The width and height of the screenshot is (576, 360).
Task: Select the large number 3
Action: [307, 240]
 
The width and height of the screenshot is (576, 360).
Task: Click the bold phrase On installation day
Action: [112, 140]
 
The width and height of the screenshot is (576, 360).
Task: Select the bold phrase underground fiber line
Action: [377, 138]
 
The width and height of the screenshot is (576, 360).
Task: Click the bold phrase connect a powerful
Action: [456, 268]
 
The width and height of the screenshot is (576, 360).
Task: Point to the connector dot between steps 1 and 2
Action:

★ ★ ★ ★ ★

» **Exercise instructions**:
Return each line in the records above that contains the string "phrase". Case counts.

» **Answer to the task**:
Task: Click the bold phrase On installation day
Task: Select the bold phrase underground fiber line
Task: Click the bold phrase connect a powerful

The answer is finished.